• What to produce: A verbatim copy of every entry is required. Produce it now.

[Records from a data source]
☆ ☆ ☆ ☆

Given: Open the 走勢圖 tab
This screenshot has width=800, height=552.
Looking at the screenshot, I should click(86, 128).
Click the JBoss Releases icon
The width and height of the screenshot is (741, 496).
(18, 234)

☆ ☆ ☆ ☆

• Response area:
Given: Open the 走勢圖 tab
This screenshot has width=800, height=552.
Looking at the screenshot, I should click(86, 128).
Click the JBoss Releases icon
The width and height of the screenshot is (741, 496).
(18, 234)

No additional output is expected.